**Work instruction**: Please write out only the lines from the line with "The height and width of the screenshot is (235, 657)." to the line with "the COM UNIT", inclusive, exactly as they stand below, without the pictures.

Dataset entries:
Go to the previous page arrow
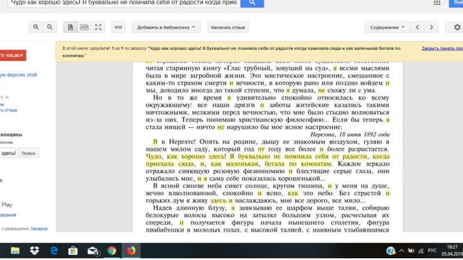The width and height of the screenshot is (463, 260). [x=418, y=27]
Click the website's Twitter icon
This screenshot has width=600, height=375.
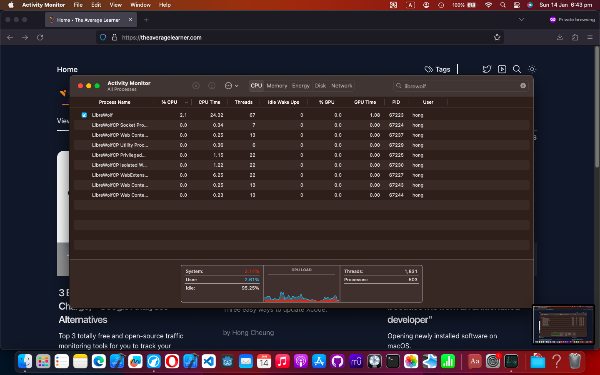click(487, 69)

==

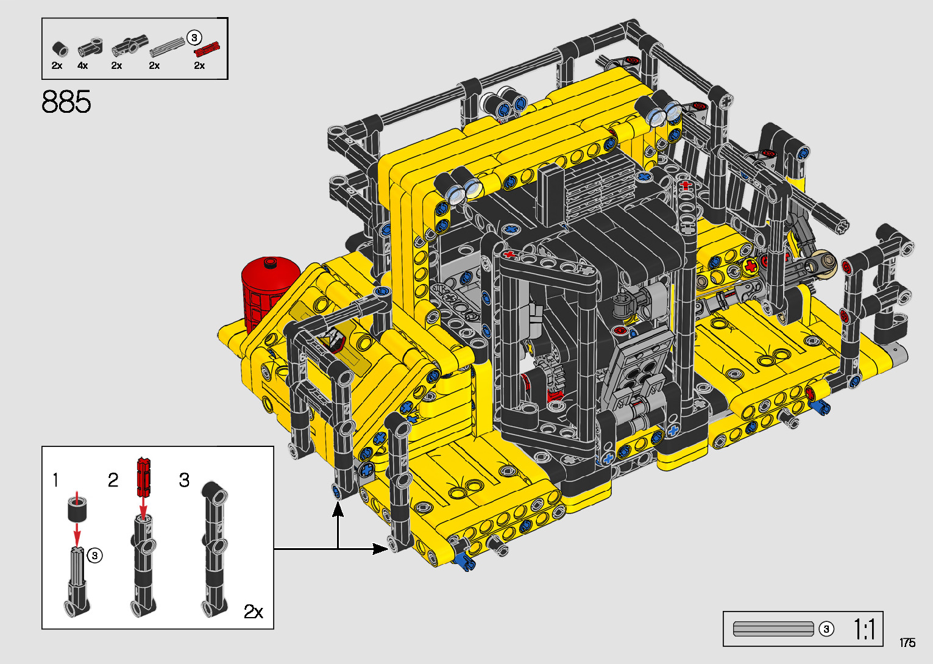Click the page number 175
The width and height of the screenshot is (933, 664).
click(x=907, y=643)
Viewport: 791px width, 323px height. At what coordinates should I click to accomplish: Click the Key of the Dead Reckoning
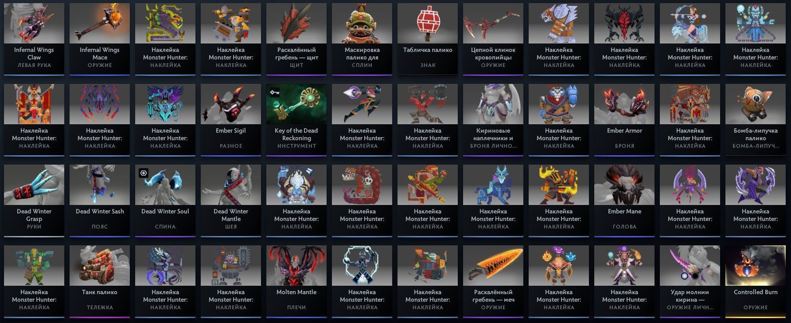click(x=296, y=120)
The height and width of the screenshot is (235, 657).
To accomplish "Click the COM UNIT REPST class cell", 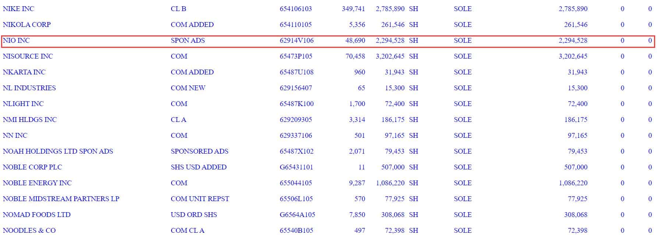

---

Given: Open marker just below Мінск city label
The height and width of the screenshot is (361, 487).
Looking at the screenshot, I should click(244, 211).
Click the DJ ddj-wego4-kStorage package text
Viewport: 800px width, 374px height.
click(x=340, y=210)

**Your solution**:
The height and width of the screenshot is (235, 657).
To accomplish "Click the COM UNIT REPST class cell", 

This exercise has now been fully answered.